[SOURCE INFORMATION]:
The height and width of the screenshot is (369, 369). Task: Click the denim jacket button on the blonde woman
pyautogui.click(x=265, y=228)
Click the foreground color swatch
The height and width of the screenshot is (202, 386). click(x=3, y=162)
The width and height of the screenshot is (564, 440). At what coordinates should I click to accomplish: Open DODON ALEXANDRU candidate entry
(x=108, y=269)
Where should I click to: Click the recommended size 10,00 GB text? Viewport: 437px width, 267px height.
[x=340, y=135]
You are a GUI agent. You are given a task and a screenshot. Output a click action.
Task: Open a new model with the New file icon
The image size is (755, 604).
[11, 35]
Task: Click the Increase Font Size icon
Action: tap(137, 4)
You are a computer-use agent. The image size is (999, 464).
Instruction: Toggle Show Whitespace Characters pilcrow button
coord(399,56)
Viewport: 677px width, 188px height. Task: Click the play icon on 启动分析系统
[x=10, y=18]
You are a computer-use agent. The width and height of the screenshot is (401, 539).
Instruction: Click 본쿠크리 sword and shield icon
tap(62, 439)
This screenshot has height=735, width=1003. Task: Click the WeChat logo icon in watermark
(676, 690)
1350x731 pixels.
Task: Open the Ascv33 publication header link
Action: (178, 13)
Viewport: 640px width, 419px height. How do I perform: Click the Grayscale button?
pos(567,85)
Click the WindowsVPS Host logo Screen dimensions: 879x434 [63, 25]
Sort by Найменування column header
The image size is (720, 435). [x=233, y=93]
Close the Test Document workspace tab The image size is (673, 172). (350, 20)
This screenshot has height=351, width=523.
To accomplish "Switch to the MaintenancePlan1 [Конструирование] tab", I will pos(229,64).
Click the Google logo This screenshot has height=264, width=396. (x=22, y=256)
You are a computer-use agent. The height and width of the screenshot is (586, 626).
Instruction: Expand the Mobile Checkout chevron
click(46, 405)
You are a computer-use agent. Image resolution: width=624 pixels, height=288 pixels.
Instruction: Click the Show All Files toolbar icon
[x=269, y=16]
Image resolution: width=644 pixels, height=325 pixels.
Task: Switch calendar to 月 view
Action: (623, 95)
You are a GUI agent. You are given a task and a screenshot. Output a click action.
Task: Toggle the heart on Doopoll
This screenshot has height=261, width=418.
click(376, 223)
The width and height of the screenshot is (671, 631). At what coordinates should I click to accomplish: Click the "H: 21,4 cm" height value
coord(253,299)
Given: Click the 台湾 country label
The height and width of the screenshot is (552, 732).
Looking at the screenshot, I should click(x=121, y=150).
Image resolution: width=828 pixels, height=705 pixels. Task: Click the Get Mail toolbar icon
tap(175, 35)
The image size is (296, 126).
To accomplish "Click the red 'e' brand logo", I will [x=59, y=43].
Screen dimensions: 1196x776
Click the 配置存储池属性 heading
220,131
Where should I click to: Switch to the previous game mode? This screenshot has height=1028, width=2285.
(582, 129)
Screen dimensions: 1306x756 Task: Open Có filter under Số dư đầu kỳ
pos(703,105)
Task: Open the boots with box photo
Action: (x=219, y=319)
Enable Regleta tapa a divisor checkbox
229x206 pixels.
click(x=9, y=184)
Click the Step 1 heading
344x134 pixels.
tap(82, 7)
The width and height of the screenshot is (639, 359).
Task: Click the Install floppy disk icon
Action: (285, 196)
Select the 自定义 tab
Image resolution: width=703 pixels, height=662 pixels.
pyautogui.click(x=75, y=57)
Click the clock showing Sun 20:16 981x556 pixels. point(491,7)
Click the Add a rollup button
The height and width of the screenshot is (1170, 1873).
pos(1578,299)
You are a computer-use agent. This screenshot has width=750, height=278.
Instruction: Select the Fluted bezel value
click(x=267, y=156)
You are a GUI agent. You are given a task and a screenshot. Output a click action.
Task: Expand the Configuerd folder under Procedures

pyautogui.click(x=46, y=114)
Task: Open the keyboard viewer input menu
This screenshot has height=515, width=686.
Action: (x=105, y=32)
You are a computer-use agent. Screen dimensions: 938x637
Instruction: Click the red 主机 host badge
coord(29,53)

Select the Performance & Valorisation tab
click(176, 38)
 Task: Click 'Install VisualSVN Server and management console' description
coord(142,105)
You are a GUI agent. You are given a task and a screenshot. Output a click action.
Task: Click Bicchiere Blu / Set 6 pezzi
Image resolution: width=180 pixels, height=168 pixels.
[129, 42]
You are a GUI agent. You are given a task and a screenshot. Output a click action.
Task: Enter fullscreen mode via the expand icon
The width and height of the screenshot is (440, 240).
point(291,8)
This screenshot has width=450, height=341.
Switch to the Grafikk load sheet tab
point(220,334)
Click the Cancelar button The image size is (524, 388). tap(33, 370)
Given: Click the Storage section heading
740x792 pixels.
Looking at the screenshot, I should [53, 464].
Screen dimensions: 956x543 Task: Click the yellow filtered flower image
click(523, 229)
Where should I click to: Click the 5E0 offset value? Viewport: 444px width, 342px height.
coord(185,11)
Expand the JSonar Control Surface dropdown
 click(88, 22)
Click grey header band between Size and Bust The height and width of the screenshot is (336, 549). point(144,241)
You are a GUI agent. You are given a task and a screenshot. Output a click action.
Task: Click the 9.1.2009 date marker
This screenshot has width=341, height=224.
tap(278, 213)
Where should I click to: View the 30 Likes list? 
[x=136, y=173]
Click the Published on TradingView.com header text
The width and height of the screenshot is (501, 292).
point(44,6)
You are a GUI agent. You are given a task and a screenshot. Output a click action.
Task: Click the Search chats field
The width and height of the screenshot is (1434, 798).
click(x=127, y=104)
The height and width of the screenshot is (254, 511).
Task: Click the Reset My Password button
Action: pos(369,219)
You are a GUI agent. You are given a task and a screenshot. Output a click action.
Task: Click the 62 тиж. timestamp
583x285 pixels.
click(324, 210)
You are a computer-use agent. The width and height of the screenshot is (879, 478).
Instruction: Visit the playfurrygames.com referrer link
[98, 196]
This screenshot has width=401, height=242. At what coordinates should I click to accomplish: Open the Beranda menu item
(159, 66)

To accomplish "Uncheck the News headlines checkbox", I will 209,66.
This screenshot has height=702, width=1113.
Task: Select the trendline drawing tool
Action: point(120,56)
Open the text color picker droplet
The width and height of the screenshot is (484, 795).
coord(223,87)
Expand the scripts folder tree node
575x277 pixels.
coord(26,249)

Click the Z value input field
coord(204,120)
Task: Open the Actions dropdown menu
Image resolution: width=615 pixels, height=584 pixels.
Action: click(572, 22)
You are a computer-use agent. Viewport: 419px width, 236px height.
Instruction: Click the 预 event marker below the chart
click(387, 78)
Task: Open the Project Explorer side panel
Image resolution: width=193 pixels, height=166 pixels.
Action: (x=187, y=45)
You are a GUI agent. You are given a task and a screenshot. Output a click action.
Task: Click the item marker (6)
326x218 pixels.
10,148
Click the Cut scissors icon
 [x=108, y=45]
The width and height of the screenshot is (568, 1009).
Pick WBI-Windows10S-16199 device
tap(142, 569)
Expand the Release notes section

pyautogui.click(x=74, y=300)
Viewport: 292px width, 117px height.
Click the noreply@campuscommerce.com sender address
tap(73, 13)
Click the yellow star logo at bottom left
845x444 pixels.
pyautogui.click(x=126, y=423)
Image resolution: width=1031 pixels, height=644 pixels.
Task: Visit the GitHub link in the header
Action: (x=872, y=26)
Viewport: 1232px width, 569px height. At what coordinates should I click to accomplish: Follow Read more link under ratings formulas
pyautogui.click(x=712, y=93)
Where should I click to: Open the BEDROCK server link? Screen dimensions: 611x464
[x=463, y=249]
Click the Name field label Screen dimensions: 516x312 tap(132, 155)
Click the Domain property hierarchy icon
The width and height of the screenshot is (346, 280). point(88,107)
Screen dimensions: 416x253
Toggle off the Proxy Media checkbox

[TASK DIRECTIONS]: Every line must be copied exactly as it stands above.

[ANSWER SECTION]:
The height and width of the screenshot is (369, 369). Task: Click the denim jacket button on the blonde woman
pyautogui.click(x=265, y=228)
Click the foreground color swatch
The height and width of the screenshot is (202, 386). click(x=3, y=162)
The width and height of the screenshot is (564, 440). At what coordinates should I click to accomplish: Open DODON ALEXANDRU candidate entry
(x=108, y=269)
Where should I click to: Click the recommended size 10,00 GB text? Viewport: 437px width, 267px height.
[x=340, y=135]
You are a GUI agent. You are given a task and a screenshot. Output a click action.
Task: Open a new model with the New file icon
The image size is (755, 604).
[11, 35]
Task: Click the Increase Font Size icon
Action: tap(137, 4)
You are a computer-use agent. The image size is (999, 464).
Instruction: Toggle Show Whitespace Characters pilcrow button
coord(399,56)
Viewport: 677px width, 188px height. Task: Click the play icon on 启动分析系统
[x=10, y=18]
You are a computer-use agent. The width and height of the screenshot is (401, 539).
Instruction: Click 본쿠크리 sword and shield icon
tap(62, 439)
This screenshot has height=735, width=1003. Task: Click the WeChat logo icon in watermark
(676, 690)
1350x731 pixels.
Task: Open the Ascv33 publication header link
Action: (178, 13)
Viewport: 640px width, 419px height. How do I perform: Click the Grayscale button?
pos(567,85)
Click the WindowsVPS Host logo Screen dimensions: 879x434 [63, 25]
Sort by Найменування column header
The image size is (720, 435). [x=233, y=93]
Close the Test Document workspace tab The image size is (673, 172). (350, 20)
This screenshot has height=351, width=523.
To accomplish "Switch to the MaintenancePlan1 [Конструирование] tab", I will pos(229,64).
Click the Google logo This screenshot has height=264, width=396. (x=22, y=256)
You are a computer-use agent. The height and width of the screenshot is (586, 626).
Instruction: Expand the Mobile Checkout chevron
click(46, 405)
You are a computer-use agent. Image resolution: width=624 pixels, height=288 pixels.
Instruction: Click the Show All Files toolbar icon
[x=269, y=16]
Image resolution: width=644 pixels, height=325 pixels.
Task: Switch calendar to 月 view
Action: (623, 95)
You are a GUI agent. You are given a task and a screenshot. Output a click action.
Task: Toggle the heart on Doopoll
This screenshot has height=261, width=418.
click(376, 223)
The width and height of the screenshot is (671, 631). At what coordinates should I click to accomplish: Click the "H: 21,4 cm" height value
coord(253,299)
Given: Click the 台湾 country label
The height and width of the screenshot is (552, 732).
Looking at the screenshot, I should click(x=121, y=150).
Image resolution: width=828 pixels, height=705 pixels. Task: Click the Get Mail toolbar icon
tap(175, 35)
The image size is (296, 126).
To accomplish "Click the red 'e' brand logo", I will [x=59, y=43].
Screen dimensions: 1196x776
Click the 配置存储池属性 heading
220,131
Where should I click to: Switch to the previous game mode? This screenshot has height=1028, width=2285.
(582, 129)
Screen dimensions: 1306x756 Task: Open Có filter under Số dư đầu kỳ
pos(703,105)
Task: Open the boots with box photo
Action: (x=219, y=319)
Enable Regleta tapa a divisor checkbox
229x206 pixels.
click(x=9, y=184)
Click the Step 1 heading
344x134 pixels.
tap(82, 7)
The width and height of the screenshot is (639, 359).
Task: Click the Install floppy disk icon
Action: (285, 196)
Select the 自定义 tab
Image resolution: width=703 pixels, height=662 pixels.
pyautogui.click(x=75, y=57)
Click the clock showing Sun 20:16 981x556 pixels. point(491,7)
Click the Add a rollup button
The height and width of the screenshot is (1170, 1873).
pos(1578,299)
You are a computer-use agent. This screenshot has width=750, height=278.
Instruction: Select the Fluted bezel value
click(x=267, y=156)
You are a GUI agent. You are given a task and a screenshot. Output a click action.
Task: Expand the Configuerd folder under Procedures

pyautogui.click(x=46, y=114)
Task: Open the keyboard viewer input menu
This screenshot has height=515, width=686.
Action: (x=105, y=32)
You are a computer-use agent. Screen dimensions: 938x637
Instruction: Click the red 主机 host badge
coord(29,53)

Select the Performance & Valorisation tab
click(176, 38)
 Task: Click 'Install VisualSVN Server and management console' description
coord(142,105)
You are a GUI agent. You are given a task and a screenshot. Output a click action.
Task: Click Bicchiere Blu / Set 6 pezzi
Image resolution: width=180 pixels, height=168 pixels.
[129, 42]
You are a GUI agent. You are given a task and a screenshot. Output a click action.
Task: Enter fullscreen mode via the expand icon
The width and height of the screenshot is (440, 240).
point(291,8)
This screenshot has width=450, height=341.
Switch to the Grafikk load sheet tab
point(220,334)
Click the Cancelar button The image size is (524, 388). tap(33, 370)
Given: Click the Storage section heading
740x792 pixels.
Looking at the screenshot, I should [53, 464].
Screen dimensions: 956x543 Task: Click the yellow filtered flower image
click(523, 229)
Where should I click to: Click the 5E0 offset value? Viewport: 444px width, 342px height.
coord(185,11)
Expand the JSonar Control Surface dropdown
 click(88, 22)
Click grey header band between Size and Bust The height and width of the screenshot is (336, 549). point(144,241)
You are a GUI agent. You are given a task and a screenshot. Output a click action.
Task: Click the 9.1.2009 date marker
This screenshot has width=341, height=224.
tap(278, 213)
Where should I click to: View the 30 Likes list? 
[x=136, y=173]
Click the Published on TradingView.com header text
The width and height of the screenshot is (501, 292).
point(44,6)
You are a GUI agent. You are given a task and a screenshot. Output a click action.
Task: Click the Search chats field
The width and height of the screenshot is (1434, 798).
click(x=127, y=104)
The height and width of the screenshot is (254, 511).
Task: Click the Reset My Password button
Action: pos(369,219)
You are a GUI agent. You are given a task and a screenshot. Output a click action.
Task: Click the 62 тиж. timestamp
583x285 pixels.
click(324, 210)
You are a computer-use agent. The width and height of the screenshot is (879, 478).
Instruction: Visit the playfurrygames.com referrer link
[98, 196]
This screenshot has width=401, height=242. At what coordinates should I click to accomplish: Open the Beranda menu item
(159, 66)

To accomplish "Uncheck the News headlines checkbox", I will 209,66.
This screenshot has height=702, width=1113.
Task: Select the trendline drawing tool
Action: point(120,56)
Open the text color picker droplet
The width and height of the screenshot is (484, 795).
coord(223,87)
Expand the scripts folder tree node
575x277 pixels.
coord(26,249)

Click the Z value input field
coord(204,120)
Task: Open the Actions dropdown menu
Image resolution: width=615 pixels, height=584 pixels.
Action: click(572, 22)
You are a computer-use agent. Viewport: 419px width, 236px height.
Instruction: Click the 预 event marker below the chart
click(387, 78)
Task: Open the Project Explorer side panel
Image resolution: width=193 pixels, height=166 pixels.
Action: (x=187, y=45)
You are a GUI agent. You are given a task and a screenshot. Output a click action.
Task: Click the item marker (6)
326x218 pixels.
10,148
Click the Cut scissors icon
 [x=108, y=45]
The width and height of the screenshot is (568, 1009).
Pick WBI-Windows10S-16199 device
tap(142, 569)
Expand the Release notes section

pyautogui.click(x=74, y=300)
Viewport: 292px width, 117px height.
Click the noreply@campuscommerce.com sender address
tap(73, 13)
Click the yellow star logo at bottom left
845x444 pixels.
pyautogui.click(x=126, y=423)
Image resolution: width=1031 pixels, height=644 pixels.
Task: Visit the GitHub link in the header
Action: (x=872, y=26)
Viewport: 1232px width, 569px height. At what coordinates should I click to accomplish: Follow Read more link under ratings formulas
pyautogui.click(x=712, y=93)
Where should I click to: Open the BEDROCK server link? Screen dimensions: 611x464
[x=463, y=249]
Click the Name field label Screen dimensions: 516x312 tap(132, 155)
Click the Domain property hierarchy icon
The width and height of the screenshot is (346, 280). point(88,107)
Screen dimensions: 416x253
Toggle off the Proxy Media checkbox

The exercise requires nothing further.